The 'Stop the Madness' key -
HKLM/Software/Microsoft/Office/12.0/Common/DRM
Reg_DWORD:DisableCreation
Value: 1 will turn on this feature 0 turns it off
Applies to: Office 2007 only

Description: With Office 2003 Professional, the only way that you can prevent users from being able to create content with RMS, is to ACL the Publish.asmx file under C:\InetPub\WWWRoot\_wmcs\Licensing. If you did this however, all users will get prompted for credentials one time, because Office 2003 Professional will always attempt to get a publishing certificate (CLC). The user is supposed to hit cancel. This is an annoyance to alot of admins, as it will generate helpdesk calls from people trying to unsuccessfully enter their credentials. To get around this, Admins would pull Office 2003 Pro, and replace it with 2003 Standard, so users wouldn't get prompted, or they would just send out a memo explaining why the user gets prompted, and tell them to ignore it. (Did you get that memo for your TPS report?) What a pain!
Well the complaints were heard loud and clear, so the Office team added this nifty little key to Office 2007, to essentially turn Office 2007 Pro, into Office 2007 Standard as far as RMS is concerned. Now users will be able to read RMS content without being able to create it.

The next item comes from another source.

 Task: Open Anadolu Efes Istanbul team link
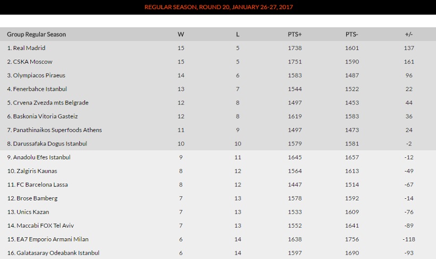click(x=41, y=157)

The 'Lowest Common Denominator' key -
HKLM/Software/Microsoft/Office/12.0/Common/DRM
Reg_DWORD:IncludeHTML
Value: 1 will turn on this feature 0 turns it off
Applies to: Office 2003 and 2007

Description: So you just acquired a company, and much to your chagrin all of the clients at that company are running Windows 2000 and Office 2000. Great, now what? Well RMA (Rights Management Add-on for I.E.) would be your answer, however, the gotcha here is that in order for people on the Windows 2000 boxes to be able to open content from the people sending from Office 2003, the people using Office 2003 would have to know to go into 'Advanced' settings, when they IRM/RMS protect stuff, and check off the box that say's 'Allow users with earlier versions of Office to view this'..or something like that (I'm not looking at it). Well not many admins want to leave this up to the users to know how to do, and its not checked by default. Well this key will take care of that problem.
Warning: Doing this increases the file size of whatever you are RMS protecting. Be careful, and get those users upgraded to recent products ASAP.

I'll try to post more of these, as I come across them, and figure out what they do.